# [GIVEN INSTRUCTION]
Lay out the rows below as a Markdown table with the columns Index and Entry, numbering each row in Index, leaving out blank lines. Begin at the line that contains "Image resolution: width=750 pixels, height=496" and stop after the line that contains "pos(529,354)".
^^^^^^^^^^^^^^^^
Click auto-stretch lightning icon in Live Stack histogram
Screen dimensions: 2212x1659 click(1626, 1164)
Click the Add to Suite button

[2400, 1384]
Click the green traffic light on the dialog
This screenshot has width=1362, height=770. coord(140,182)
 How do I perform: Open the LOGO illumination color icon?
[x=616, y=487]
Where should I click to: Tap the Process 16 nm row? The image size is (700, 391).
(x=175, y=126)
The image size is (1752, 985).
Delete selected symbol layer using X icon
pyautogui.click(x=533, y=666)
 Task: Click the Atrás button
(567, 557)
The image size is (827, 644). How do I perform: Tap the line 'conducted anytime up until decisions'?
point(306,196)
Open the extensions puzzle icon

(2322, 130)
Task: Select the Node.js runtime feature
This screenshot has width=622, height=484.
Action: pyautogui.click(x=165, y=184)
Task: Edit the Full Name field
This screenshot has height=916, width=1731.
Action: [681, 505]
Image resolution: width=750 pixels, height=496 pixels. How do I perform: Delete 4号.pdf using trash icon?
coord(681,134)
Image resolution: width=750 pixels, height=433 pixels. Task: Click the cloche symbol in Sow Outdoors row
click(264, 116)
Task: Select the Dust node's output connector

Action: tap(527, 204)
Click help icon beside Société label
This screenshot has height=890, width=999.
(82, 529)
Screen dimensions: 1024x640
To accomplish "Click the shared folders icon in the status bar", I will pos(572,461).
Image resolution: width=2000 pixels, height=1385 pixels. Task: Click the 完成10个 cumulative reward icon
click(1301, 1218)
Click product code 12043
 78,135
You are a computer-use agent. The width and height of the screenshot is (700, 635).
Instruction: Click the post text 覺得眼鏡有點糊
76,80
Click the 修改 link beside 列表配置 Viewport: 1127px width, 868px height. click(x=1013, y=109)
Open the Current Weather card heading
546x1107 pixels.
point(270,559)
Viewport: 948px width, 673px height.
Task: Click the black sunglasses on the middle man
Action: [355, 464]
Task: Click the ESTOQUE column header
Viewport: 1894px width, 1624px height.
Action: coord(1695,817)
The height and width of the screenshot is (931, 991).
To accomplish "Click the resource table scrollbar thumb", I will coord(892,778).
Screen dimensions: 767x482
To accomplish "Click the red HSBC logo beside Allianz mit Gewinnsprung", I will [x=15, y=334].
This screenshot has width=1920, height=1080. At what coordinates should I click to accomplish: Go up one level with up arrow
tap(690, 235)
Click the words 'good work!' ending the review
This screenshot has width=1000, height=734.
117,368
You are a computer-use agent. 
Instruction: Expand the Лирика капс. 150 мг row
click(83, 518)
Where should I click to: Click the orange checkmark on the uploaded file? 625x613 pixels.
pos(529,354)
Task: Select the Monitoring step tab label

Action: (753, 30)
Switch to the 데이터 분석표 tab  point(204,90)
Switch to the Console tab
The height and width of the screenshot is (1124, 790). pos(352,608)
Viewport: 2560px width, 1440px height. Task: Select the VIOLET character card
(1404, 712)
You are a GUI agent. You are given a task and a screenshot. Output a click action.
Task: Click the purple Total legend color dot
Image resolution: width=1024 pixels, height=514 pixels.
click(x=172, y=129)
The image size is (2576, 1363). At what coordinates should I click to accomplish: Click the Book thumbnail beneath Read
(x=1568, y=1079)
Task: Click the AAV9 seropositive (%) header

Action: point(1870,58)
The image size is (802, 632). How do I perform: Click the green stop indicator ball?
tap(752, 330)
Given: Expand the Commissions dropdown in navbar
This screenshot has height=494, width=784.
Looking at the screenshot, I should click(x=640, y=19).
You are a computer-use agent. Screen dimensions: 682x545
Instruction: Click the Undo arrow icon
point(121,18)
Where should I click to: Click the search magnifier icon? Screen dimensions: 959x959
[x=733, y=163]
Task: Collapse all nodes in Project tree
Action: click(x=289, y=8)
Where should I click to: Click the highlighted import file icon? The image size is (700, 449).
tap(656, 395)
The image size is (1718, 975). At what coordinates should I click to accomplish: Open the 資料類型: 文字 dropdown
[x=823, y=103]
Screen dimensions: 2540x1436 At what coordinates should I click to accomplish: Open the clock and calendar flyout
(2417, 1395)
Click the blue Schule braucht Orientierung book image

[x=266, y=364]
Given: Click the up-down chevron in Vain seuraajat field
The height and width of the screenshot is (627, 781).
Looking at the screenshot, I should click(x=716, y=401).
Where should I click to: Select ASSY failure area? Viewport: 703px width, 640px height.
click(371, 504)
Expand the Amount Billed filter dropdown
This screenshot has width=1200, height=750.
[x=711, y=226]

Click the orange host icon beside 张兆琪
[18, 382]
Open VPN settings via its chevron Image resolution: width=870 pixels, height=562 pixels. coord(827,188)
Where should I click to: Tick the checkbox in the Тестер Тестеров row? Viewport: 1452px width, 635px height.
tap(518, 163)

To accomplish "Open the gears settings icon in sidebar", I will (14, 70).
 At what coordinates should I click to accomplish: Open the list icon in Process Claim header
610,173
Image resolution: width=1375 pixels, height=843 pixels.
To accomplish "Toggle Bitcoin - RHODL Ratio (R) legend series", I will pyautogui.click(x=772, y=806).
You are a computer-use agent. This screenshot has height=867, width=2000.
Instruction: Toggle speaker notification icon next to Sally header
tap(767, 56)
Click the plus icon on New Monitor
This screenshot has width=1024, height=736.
^^^^^^^^^^^^^^^^
# [COMPLETED EXERCISE]
| Index | Entry |
|---|---|
| 1 | Image resolution: width=750 pixels, height=496 pixels. How do I perform: Delete 4号.pdf using trash icon? |
| 2 | coord(681,134) |
| 3 | Image resolution: width=750 pixels, height=433 pixels. Task: Click the cloche symbol in Sow Outdoors row |
| 4 | click(264, 116) |
| 5 | Task: Select the Dust node's output connector |
| 6 | Action: tap(527, 204) |
| 7 | Click help icon beside Société label |
| 8 | This screenshot has height=890, width=999. |
| 9 | (82, 529) |
| 10 | Screen dimensions: 1024x640 |
| 11 | To accomplish "Click the shared folders icon in the status bar", I will pos(572,461). |
| 12 | Image resolution: width=2000 pixels, height=1385 pixels. Task: Click the 完成10个 cumulative reward icon |
| 13 | click(1301, 1218) |
| 14 | Click product code 12043 |
| 15 |  78,135 |
| 16 | You are a computer-use agent. The width and height of the screenshot is (700, 635). |
| 17 | Instruction: Click the post text 覺得眼鏡有點糊 |
| 18 | 76,80 |
| 19 | Click the 修改 link beside 列表配置 Viewport: 1127px width, 868px height. click(x=1013, y=109) |
| 20 | Open the Current Weather card heading |
| 21 | 546x1107 pixels. |
| 22 | point(270,559) |
| 23 | Viewport: 948px width, 673px height. |
| 24 | Task: Click the black sunglasses on the middle man |
| 25 | Action: [355, 464] |
| 26 | Task: Click the ESTOQUE column header |
| 27 | Viewport: 1894px width, 1624px height. |
| 28 | Action: coord(1695,817) |
| 29 | The height and width of the screenshot is (931, 991). |
| 30 | To accomplish "Click the resource table scrollbar thumb", I will coord(892,778). |
| 31 | Screen dimensions: 767x482 |
| 32 | To accomplish "Click the red HSBC logo beside Allianz mit Gewinnsprung", I will [x=15, y=334]. |
| 33 | This screenshot has width=1920, height=1080. At what coordinates should I click to accomplish: Go up one level with up arrow |
| 34 | tap(690, 235) |
| 35 | Click the words 'good work!' ending the review |
| 36 | This screenshot has width=1000, height=734. |
| 37 | 117,368 |
| 38 | You are a computer-use agent.  |
| 39 | Instruction: Expand the Лирика капс. 150 мг row |
| 40 | click(83, 518) |
| 41 | Where should I click to: Click the orange checkmark on the uploaded file? 625x613 pixels. |
| 42 | pos(529,354) |